PyData Global 2025

Building Production-Ready Research AI Assistants with One-Command Setup
2025-12-10 , Machine Learning & AI

Academic research is often fragmented across dense PDFs, complex jargon, and scattered media articles, making it hard to access for students, interns, and the broader public. To address this, we introduce SciChat: an open-source Research AI Assistant that unifies a lab’s papers and media coverage into a conversational system, where anyone can ask natural language questions and receive structured answers with full source citations.

This talk demonstrates how to build and deploy a production-ready RAG pipeline that uses Landing.AI for vision-based PDF parsing, Firecrawl for media extraction, and LangGraph for agentic orchestration. The entire system is containerized with FastAPI and Streamlit, launching with a single command: docker compose up.

Attendees will learn how to turn scattered research artifacts into a transparent, queryable knowledge base, making lab insights accessible, reproducible, and conversational for all.


In this talk, we introduce SciChat: an open-source framework for Research AI Assistant that allows labs to ingest scientific papers and media coverage, build a vector database, and query it via natural language—all in one reproducible command.

This 30-minute talk will explore:

  • 🧠 Architecture: How LangGraph, FastAPI, and Streamlit are combined with agentic reasoning for document Q&A.
  • 📄 Multi-modal Ingestion: How SciChat uses Landing.AI (vision agentic document extraction) and Firecrawl to intelligently extract content from complex PDFs and dynamic media pages.
  • 🤖 LLM Workflow: How intents are classified, documents retrieved, and responses synthesized with structured JSON output and source attribution.
  • 🔄 Reusability and Extensibility: How any lab or research group can plug in their own documents and deploy in minutes.
  • ⚙️ One-Line Setup: How a single YAML config and docker compose up sets up ingestion, vectorization, API, UI, and Slack bot integration.
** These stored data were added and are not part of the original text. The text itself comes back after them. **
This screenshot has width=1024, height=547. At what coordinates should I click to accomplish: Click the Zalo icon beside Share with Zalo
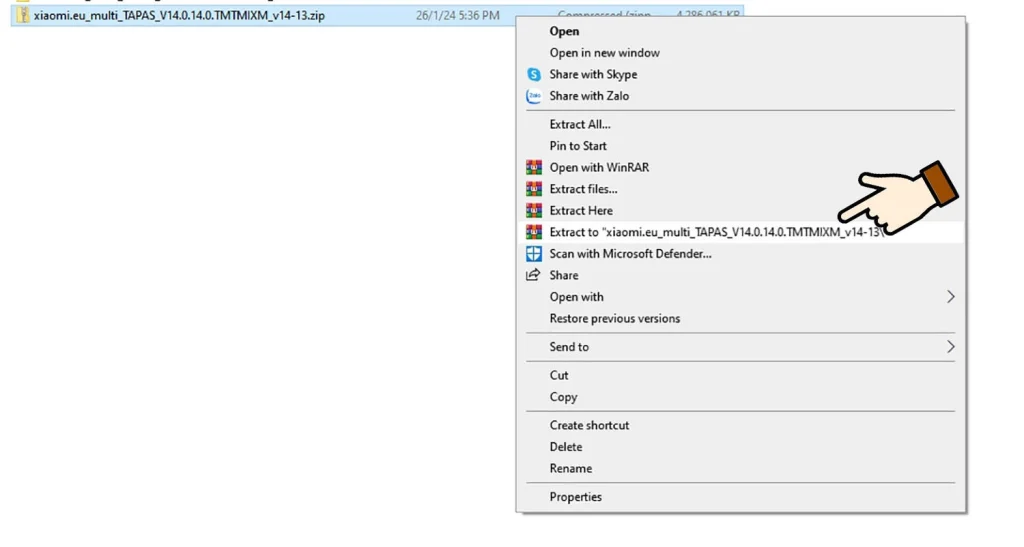[x=534, y=97]
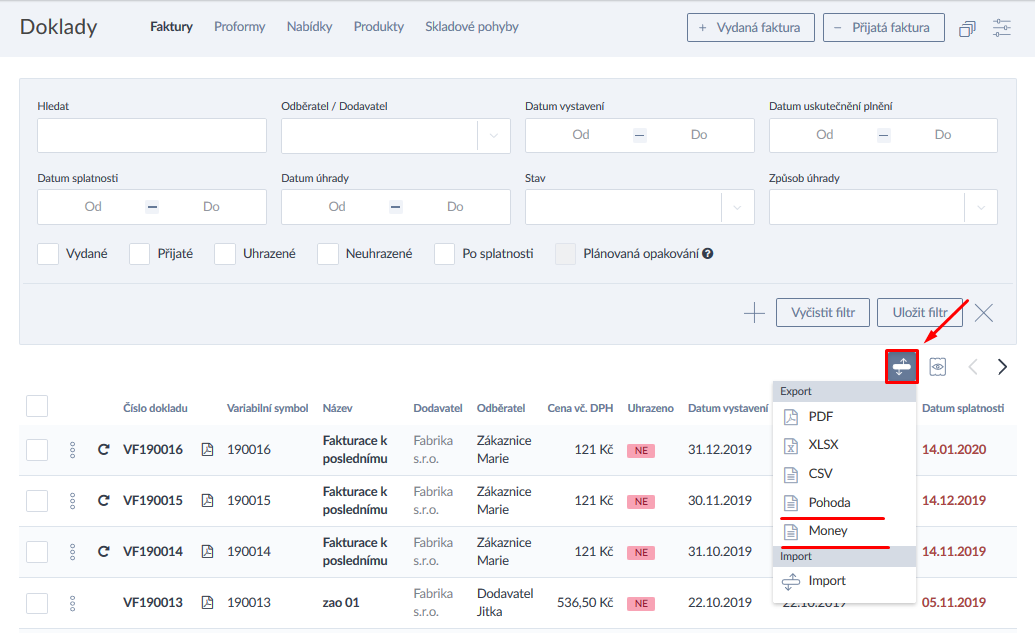This screenshot has width=1035, height=633.
Task: Open the Způsob úhrady dropdown
Action: tap(980, 207)
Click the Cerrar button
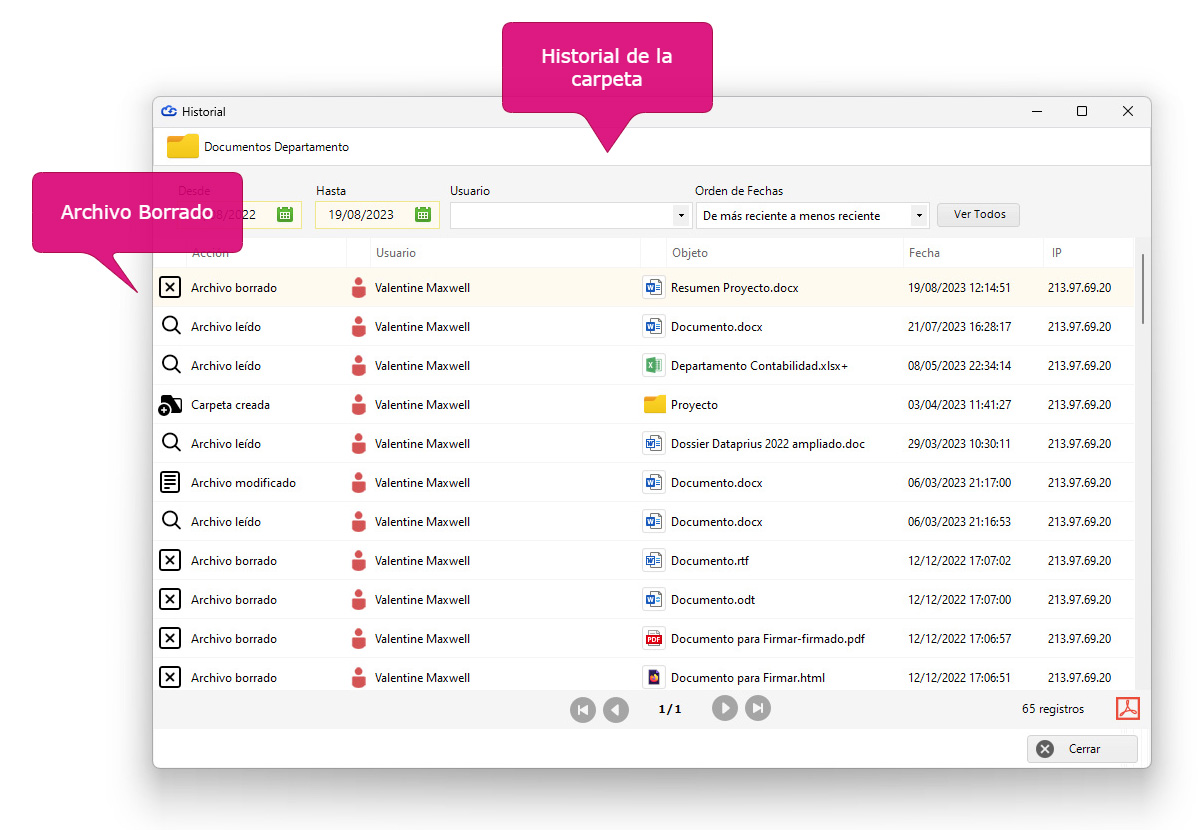This screenshot has width=1204, height=830. (1082, 749)
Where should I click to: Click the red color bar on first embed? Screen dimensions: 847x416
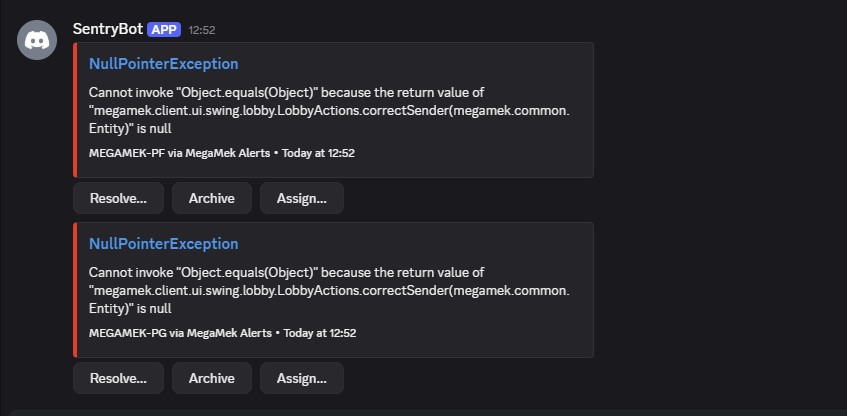pos(75,110)
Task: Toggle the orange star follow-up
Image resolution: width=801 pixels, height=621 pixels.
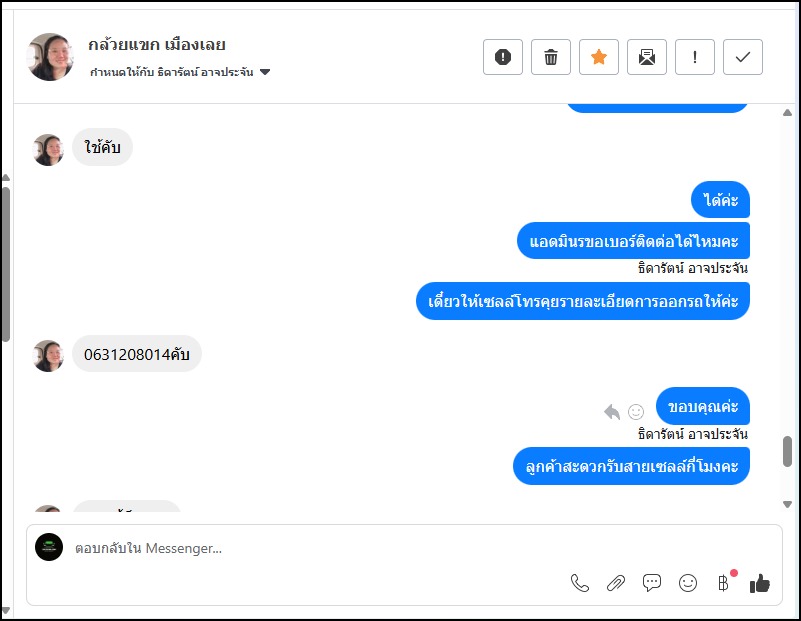Action: coord(599,57)
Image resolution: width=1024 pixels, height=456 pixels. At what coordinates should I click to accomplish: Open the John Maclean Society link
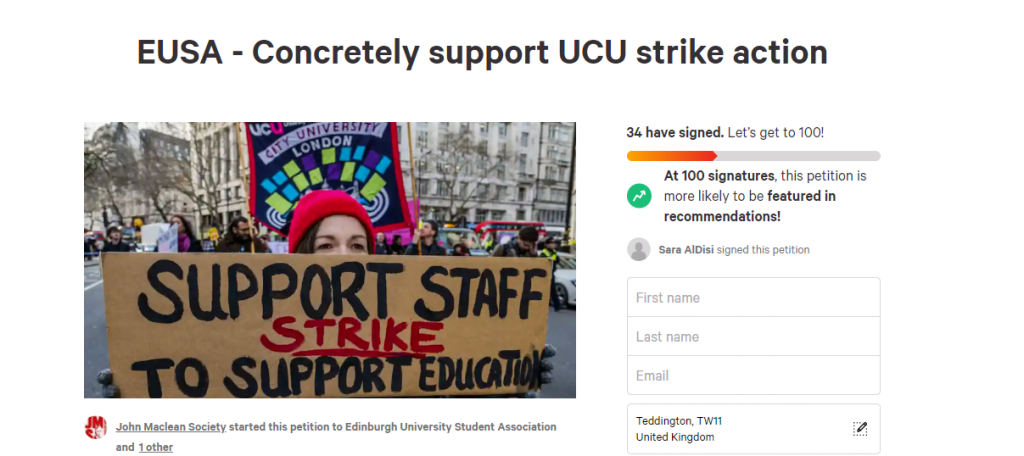[x=171, y=427]
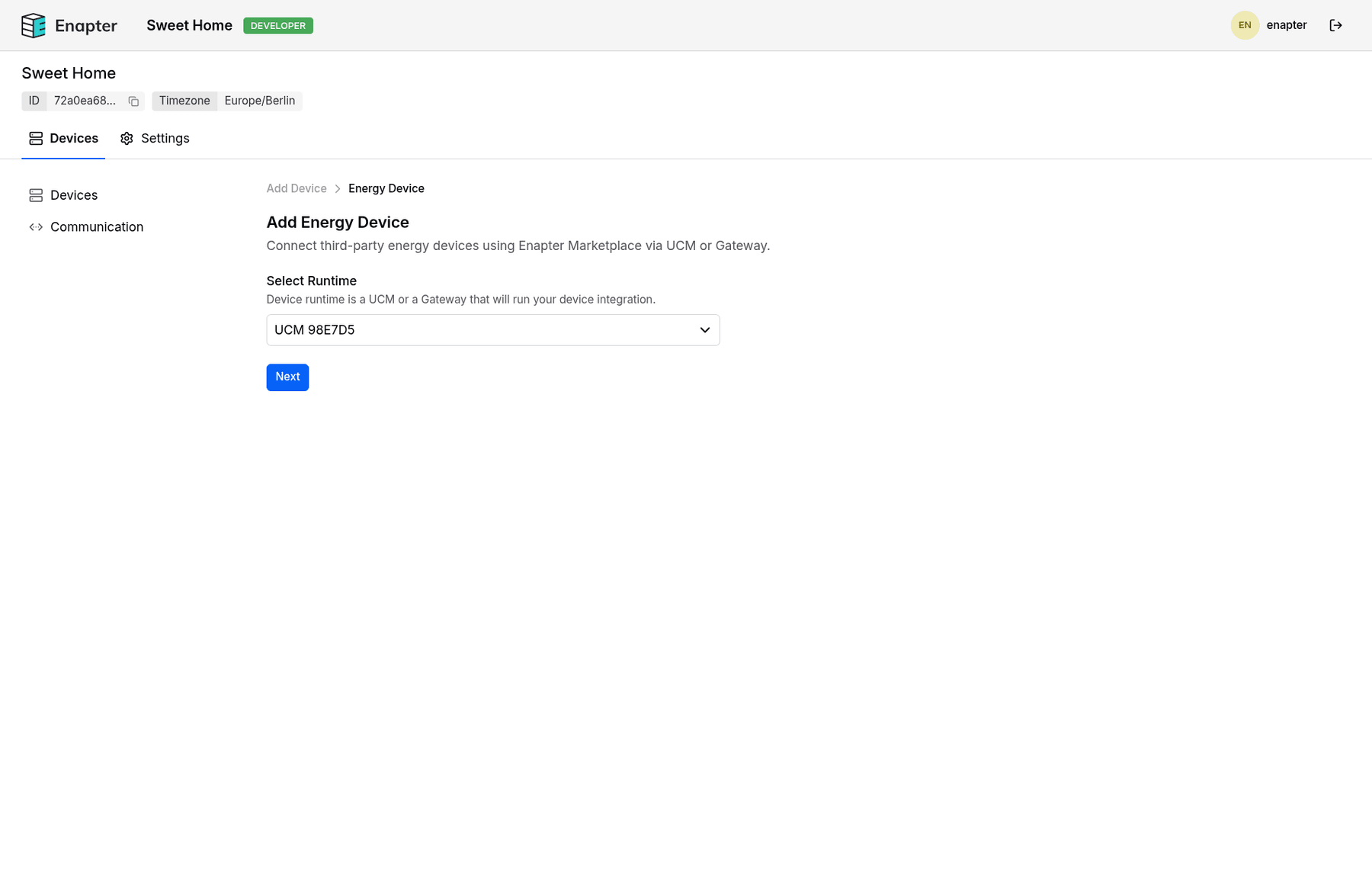The height and width of the screenshot is (892, 1372).
Task: Copy the site ID with the copy icon
Action: [133, 101]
We'll conclude with a live demo showing how SciChat answers real research questions using citation-backed reasoning, emphasizing transparency, reliability, and ease of use.

SciChat is designed for reproducibility, minimal setup, and immediate utility. If you're interested in bringing GenAI to your research workflow—or your research to the world—this talk will show you exactly how.

Target Audience: Researchers, students, and enthusiasts wanting practical AI tools.

Prerequisites:
- Python knowledge
- Familiarity with containerization concepts.

Resources Provided: Complete open-source codebase with Docker configuration for immediate deployment.
Remember that the main goal/advantage here is to make it accessible for the whole lab documents (papers and media coverage), so anyone can ask about it with a source citation.


Prior Knowledge Expected:

Yes

I’m a data scientist and AI engineer with 10+ years of experience across academic research and industry, building GenAI and machine learning solutions for research labs, startups, and Fortune 500 companies. I’m also a passionate educator, contributing to data training programs as a professor and consultant, and an active open-source contributor and speaker at conferences like SciPy and PyData.